On January 28, 2026, he signed with Anwil Włocławek of the Polish Basketball League (PLK).

===The Basketball Tournament===
Allen joined the Peoria All-Stars in The Basketball Tournament 2020 after Vandals teammate A.J. Youngman asked him if he would like to play for his father, an assistant coach for the All-Stars. Allen scored 26 points and grabbed eight rebounds in the 80–65 opening round loss to Herd That.

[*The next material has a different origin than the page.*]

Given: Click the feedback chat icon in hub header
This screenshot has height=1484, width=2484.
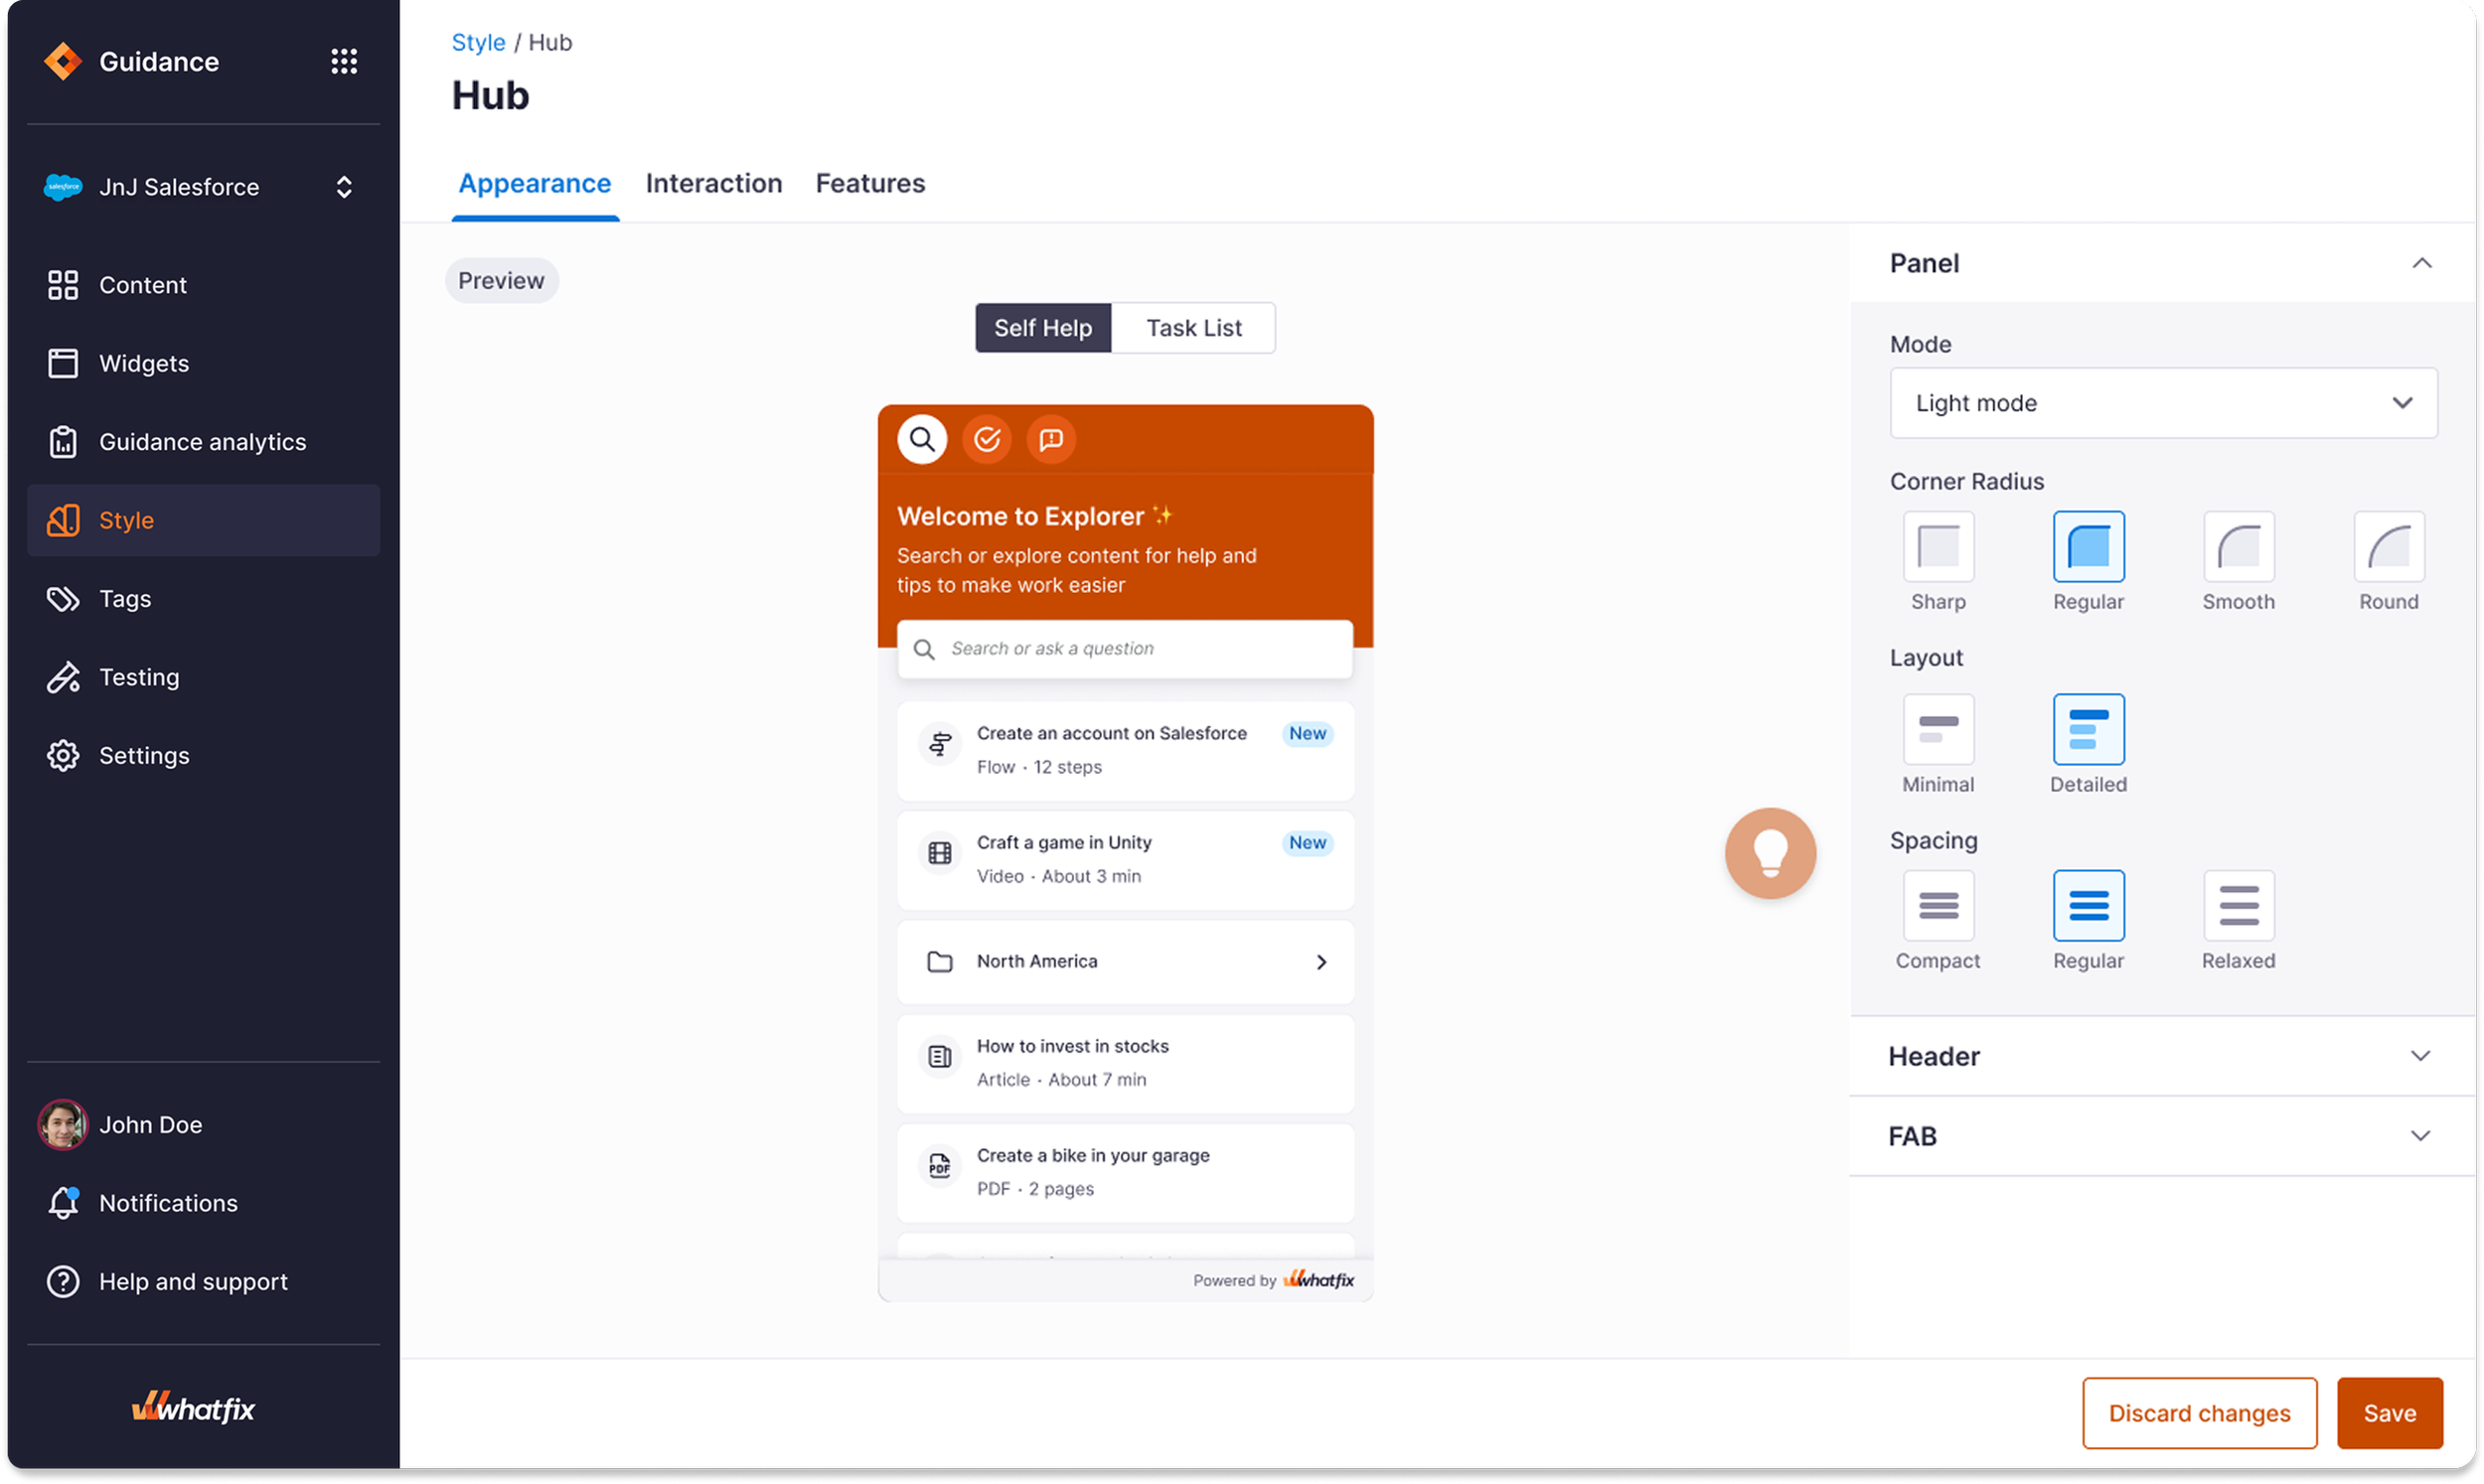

On July 31, 2024, he joined Karditsa of the Greek Basket League.

==Personal life==
Allen's father, Alan Allen, played football at Idaho and had a three-year career in the World League of American Football. His mother Sonya Samuels Allen is a Nez Perce tribal housing official, and she enrolled her son in the Confederated Tribes of the Umatilla Indian Reservation. Allen's younger brother Tru is the all-time leading scorer at Clarkston High School and committed to play for Northwest Nazarene.